Last week, after sources told Reuters the plant would not return until February or later, at least two LNG vessels gave up on Freeport and moved to other ports, according to ship tracking data from Refinitiv.

Whenever the Freeport plant returns, U.S. gas demand will jump. The plant can turn about 2.1 billion cubic feet per day (bcfd) of gas into LNG, which is about 2% of U.S. daily production.

Even though some vessels have turned away from Freeport, a few tankers, including Prism Diversity, Prism Courage and Prism Agility, were still waiting in the Gulf of Mexico to pick up LNG from the plant. Some have been there since early November.

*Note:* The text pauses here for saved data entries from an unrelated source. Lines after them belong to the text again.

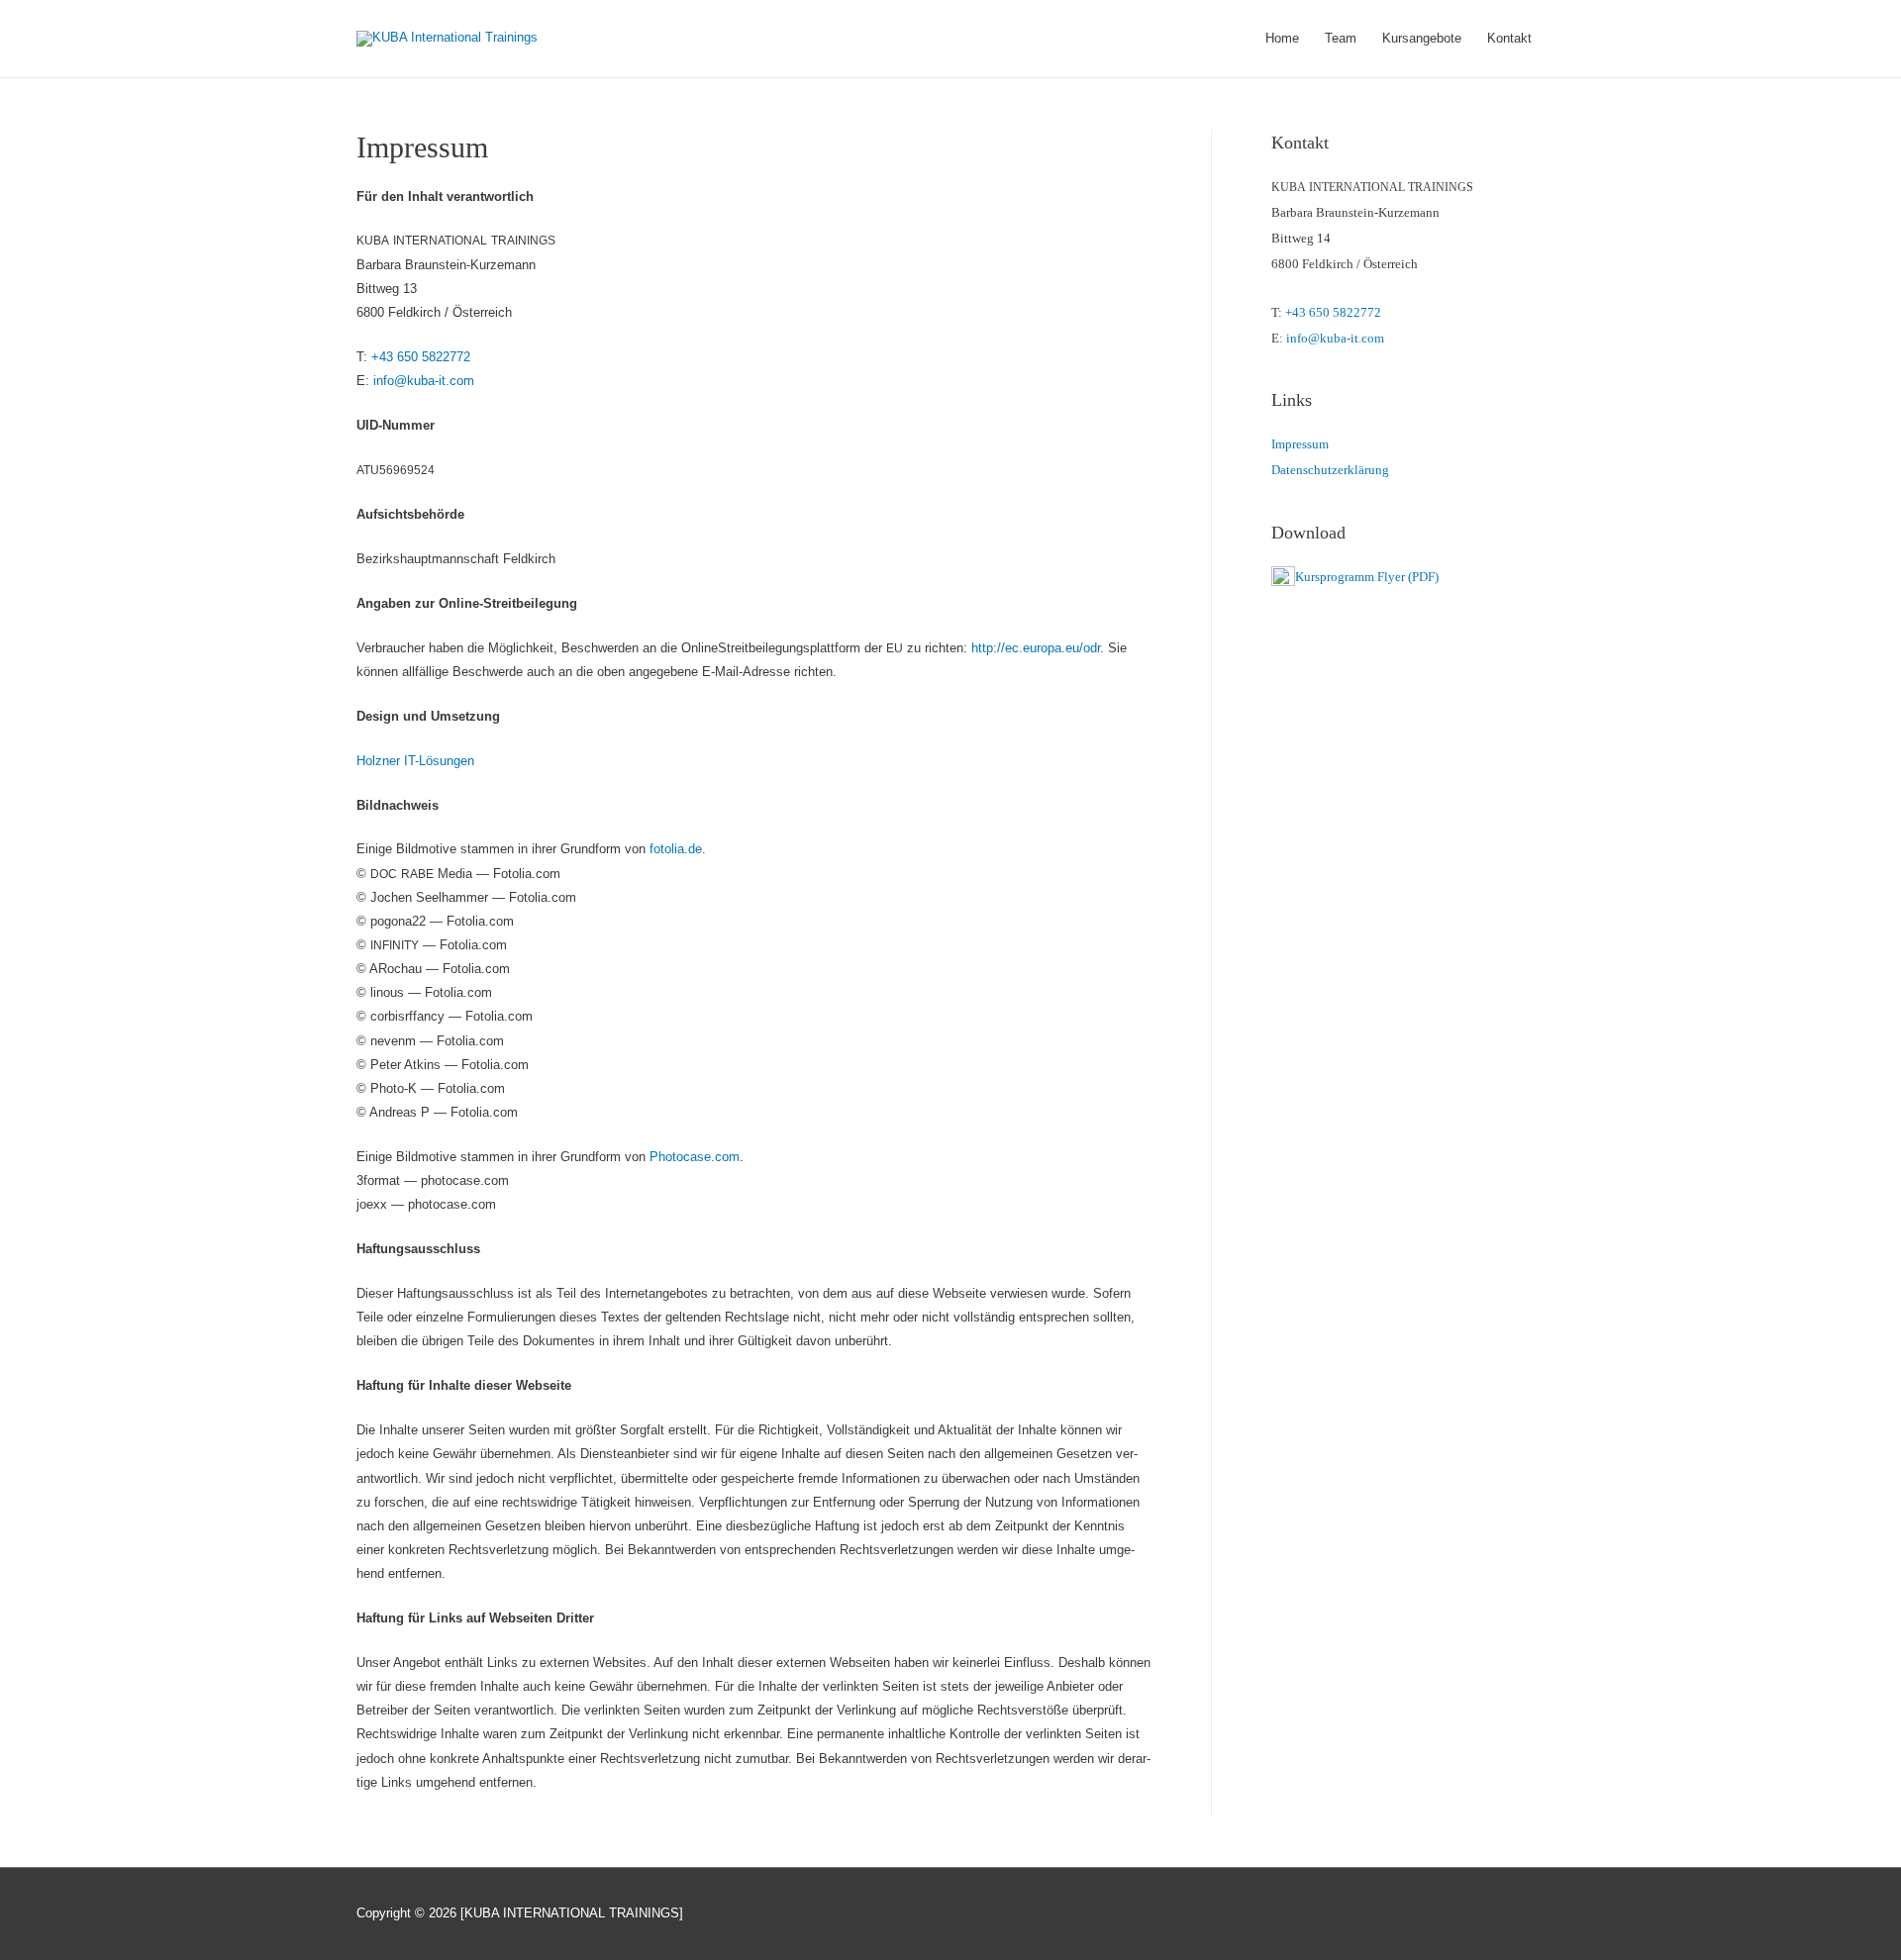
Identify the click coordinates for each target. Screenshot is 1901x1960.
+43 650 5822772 (420, 356)
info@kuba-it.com (423, 380)
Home (1282, 38)
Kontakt (1509, 38)
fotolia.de (676, 848)
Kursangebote (1421, 38)
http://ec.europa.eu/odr (1035, 647)
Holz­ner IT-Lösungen (415, 760)
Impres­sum (1300, 444)
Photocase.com (695, 1156)
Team (1340, 38)
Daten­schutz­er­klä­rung (1330, 469)
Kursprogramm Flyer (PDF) (1367, 576)
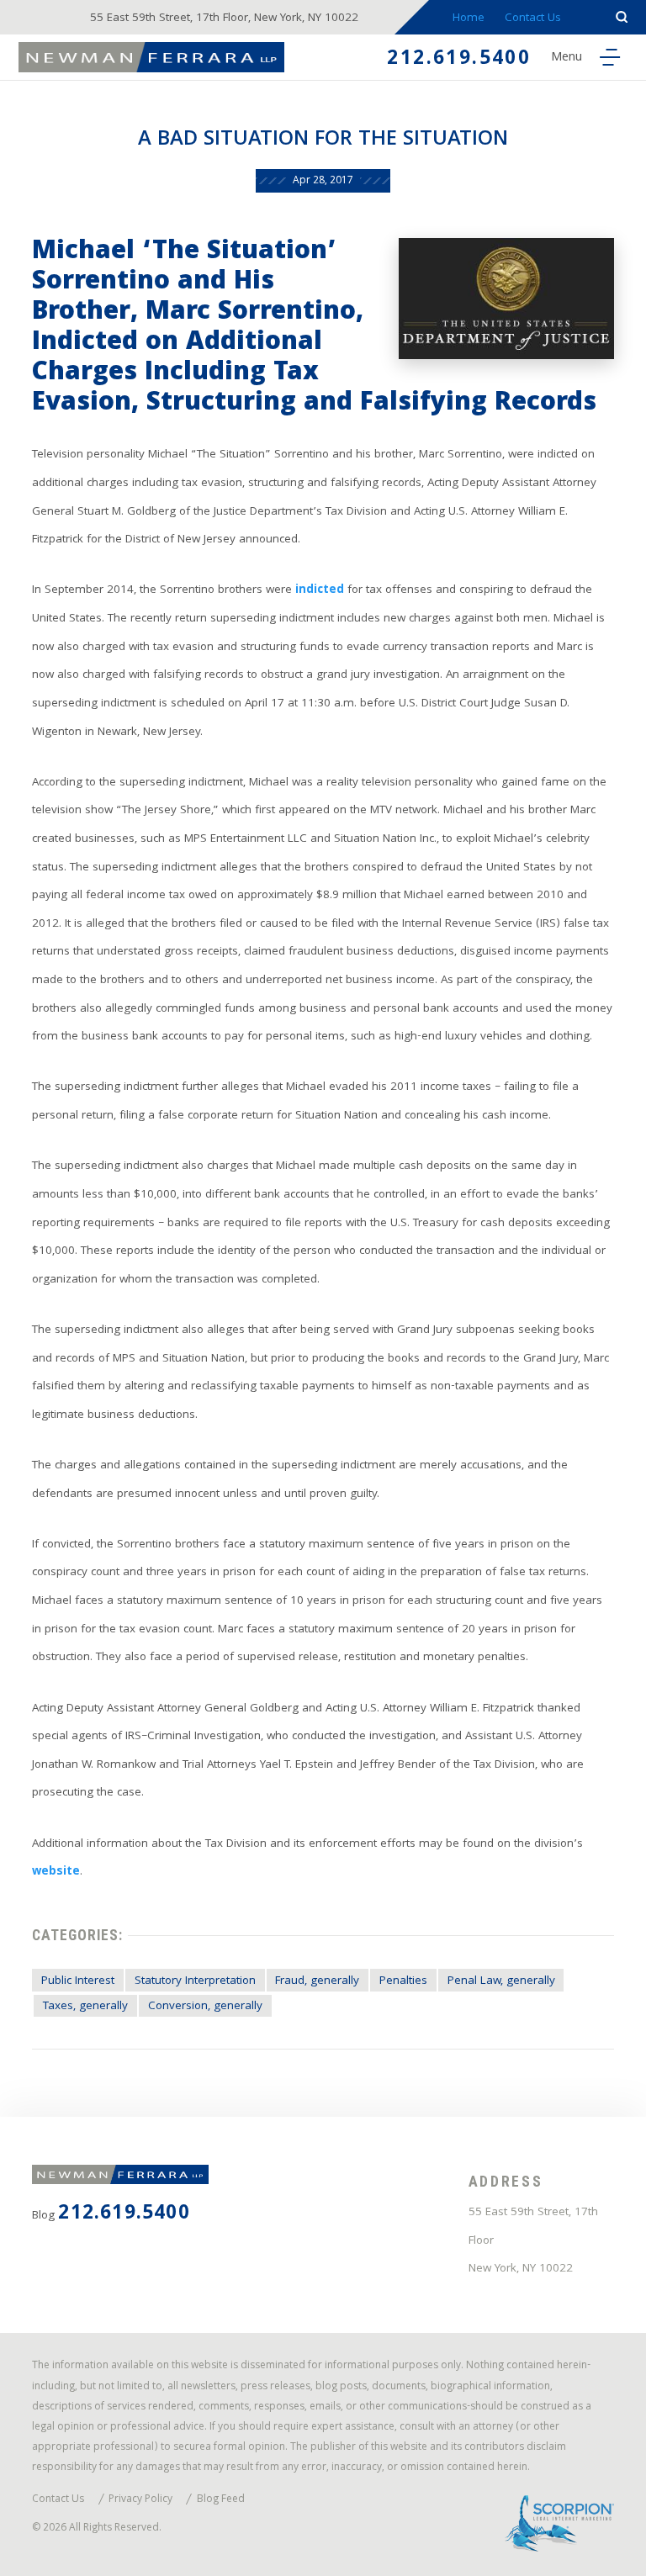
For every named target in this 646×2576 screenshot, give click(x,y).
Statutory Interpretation (195, 1982)
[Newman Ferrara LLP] (152, 56)
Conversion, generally (205, 2007)
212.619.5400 (459, 60)
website (56, 1872)
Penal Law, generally (501, 1982)
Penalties (403, 1982)
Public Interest (77, 1982)
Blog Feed (221, 2500)
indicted (319, 590)
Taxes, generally (85, 2007)
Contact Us (533, 19)
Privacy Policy (140, 2500)
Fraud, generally (317, 1982)
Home (468, 19)
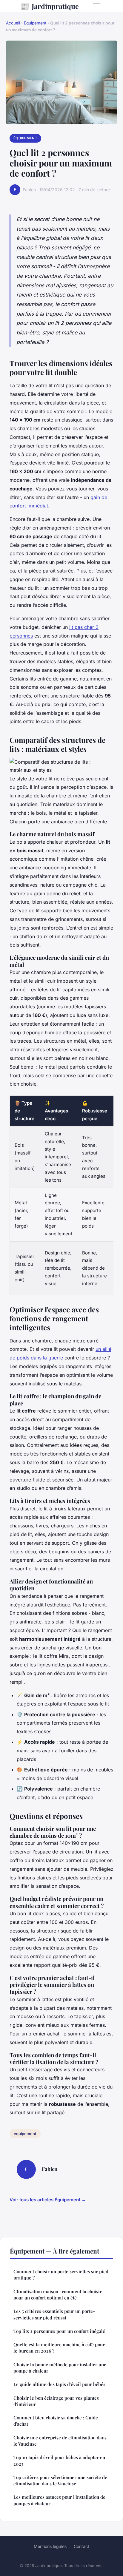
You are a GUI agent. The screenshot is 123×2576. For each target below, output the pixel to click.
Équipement (35, 23)
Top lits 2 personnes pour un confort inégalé (59, 2331)
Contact (81, 2546)
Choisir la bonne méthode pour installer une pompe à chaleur (59, 2368)
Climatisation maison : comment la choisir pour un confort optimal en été (57, 2294)
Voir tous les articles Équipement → (48, 2200)
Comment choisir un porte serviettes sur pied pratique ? (60, 2274)
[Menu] (97, 6)
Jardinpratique (49, 6)
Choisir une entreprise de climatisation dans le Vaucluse (60, 2441)
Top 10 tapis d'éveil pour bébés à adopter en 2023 (59, 2460)
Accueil (13, 23)
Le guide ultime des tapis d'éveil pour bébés (59, 2384)
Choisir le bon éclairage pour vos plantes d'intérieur (56, 2401)
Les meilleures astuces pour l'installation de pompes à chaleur (59, 2500)
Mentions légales (50, 2546)
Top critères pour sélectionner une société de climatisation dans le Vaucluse (60, 2480)
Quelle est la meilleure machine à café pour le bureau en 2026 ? (59, 2348)
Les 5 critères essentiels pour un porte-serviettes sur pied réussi (54, 2314)
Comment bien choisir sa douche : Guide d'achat (55, 2421)
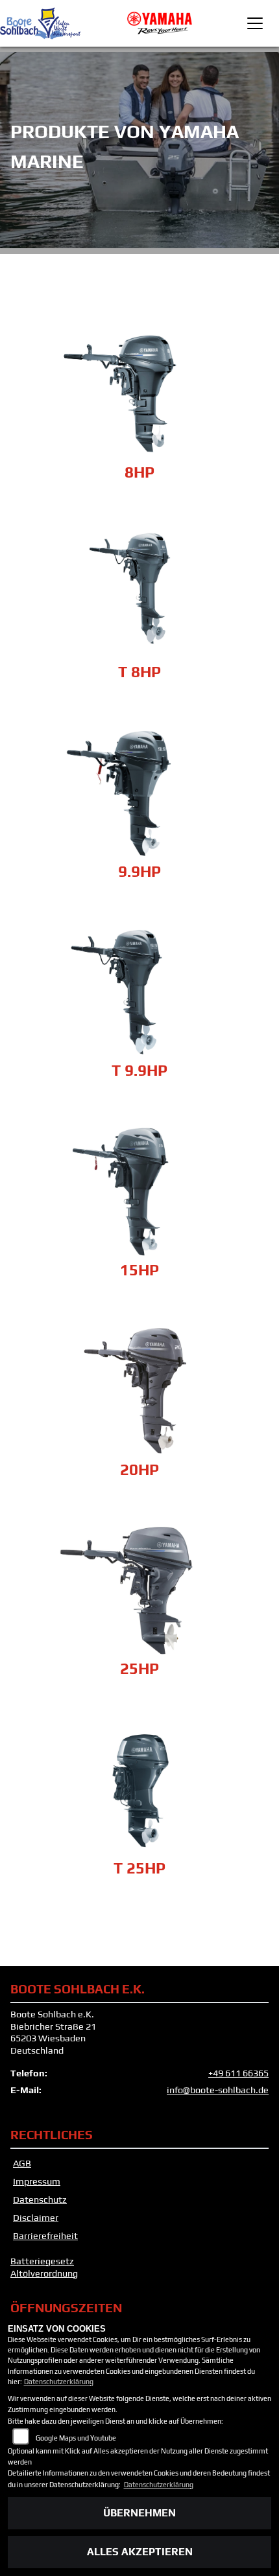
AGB (22, 2163)
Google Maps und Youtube (76, 2438)
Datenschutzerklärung (58, 2381)
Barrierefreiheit (45, 2236)
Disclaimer (35, 2217)
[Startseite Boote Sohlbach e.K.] (159, 22)
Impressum (36, 2181)
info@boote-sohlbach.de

In addition, other ships were still sailing toward Freeport, including Prism Brilliance, Kmarin Diamond and Wilforce, and are expected to reach the plant in late January.

U.S. GAS OUTPUT RISING

Data provider Refinitiv said that average gas output in the U.S. Lower 48 states has risen to 98.6 bcfd so far in January, up from 96.7 bcfd in December. That compares with a monthly record of 99.9 bcfd in November 2022.

With colder weather coming, Refinitiv forecast U.S. gas demand, including exports, would jump from 121.3 bcfd this week to 130.4 bcfd next week. Those forecasts were higher than Refinitiv’s outlook on Friday.

The average amount of gas flowing to U.S. LNG export plants has climbed to 12.2 bcfd so far in January, up from 11.9 bcfd in December. That compares with a monthly record of 12.9 bcfd in March 2022.